**BRIEF 1**: In the camerawork text, what does a low angle connote?
**BRIEF 2**: Continue the camerawork text from the point where it ends.

**GIVEN TEXT**:
Media Codes & Conventions / Technical codes
Technical codes
Camerawork
Camerawork is the technical code of how a camera is operated, positioned and moved — its shot size, angle, movement, exposure and lens — to shape what an audience sees and how they feel about it.
Camerawork refers to how the camera is operated, positioned and moved to create specific effects. Together with editing and lighting it forms the technical codes of film — the choices a crew makes to shape what an audience sees and how they feel about it.
Shot size
Shot size describes how much of the subject fills the frame. As a rough rule, the wider the shot the more we read context; the tighter the shot the more we read emotion.
Extreme long shot
The character is almost lost in the environment. Connotation — the place matters more than the person, or we are being introduced to where a scene happens.


Long shot
The whole body is visible. Connotation — places the character in the context of their surroundings.


Mid shot
From roughly the waist up. Connotation — balances character and environment; a natural “conversation” distance.


Medium close-up
From the chest up. Connotation — a more emotional view of a character without getting uncomfortably close.


Close-up
The face, or a single object. Connotation — an intimate position; signals an emotional or significant moment.


Extreme close-up
A tight shot on part of a face or object. Connotation — forces attention onto a detail the film wants us to know is important.


Shot angle
Low angle
The camera looks up at the subject. Connotation — power, dominance, threat.


High angle
The camera looks down at the subject. Connotation — weakness, vulnerability, smallness.


Eye level sits between the two — a neutral angle that invites us to read the subject as an equal.
Camera movement
Tilt
The camera pivots up or down from a fixed point. Often follows movement or sizes a character “up and down”.
Pan
The camera pivots left or right from a fixed point. Surveys a space or follows action.

**SUPPLIED DATA**:
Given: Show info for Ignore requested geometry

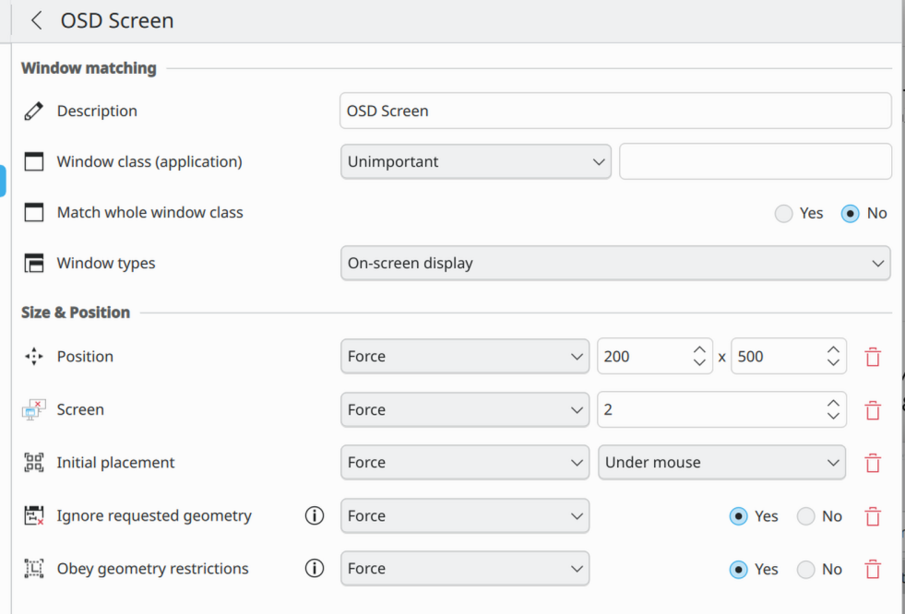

**RESULT 1**: Power, dominance and threat.

**RESULT 2**:
Hand-held
The camera is carried, not mounted, making the image shaky — often via a steadicam. Signals point of view, realism, or urgency.
Dolly / tracking shot
The whole camera moves through space on wheels or a track. Follows action, or draws us steadily toward an emotion.
Dolly zoom is a special case — the camera dollies one way while the lens zooms the other, warping the background while the subject stays fixed. The classic visual shorthand for dread or vertigo.
Exposure
- Correct exposure — a balanced image; nothing blown out or lost in shadow.
- Underexposure — heavy shadow where detail is lost; can create mystery or unease.
- Overexposure — blown-out highlights pushed toward white; can feel harsh, dreamlike or clinical.
Lens choice
- Standard lens — minimal distortion; photographs a scene roughly as the human eye perceives it. Favoured by realist filmmakers.
- Telephoto (long) lens — compresses distance and gives a shallow depth of field, isolating a subject from its background. Enables rack focusing between planes.
- Wide-angle (short) lens — a wide field of view used for deep-focus shots; can warp lines and exaggerate distance, including the extreme fisheye look.
Analysing camerawork with COCA
A strong analysis names a Contention, supports it with an Observation, explains the Connotation, and connects it to the Audience.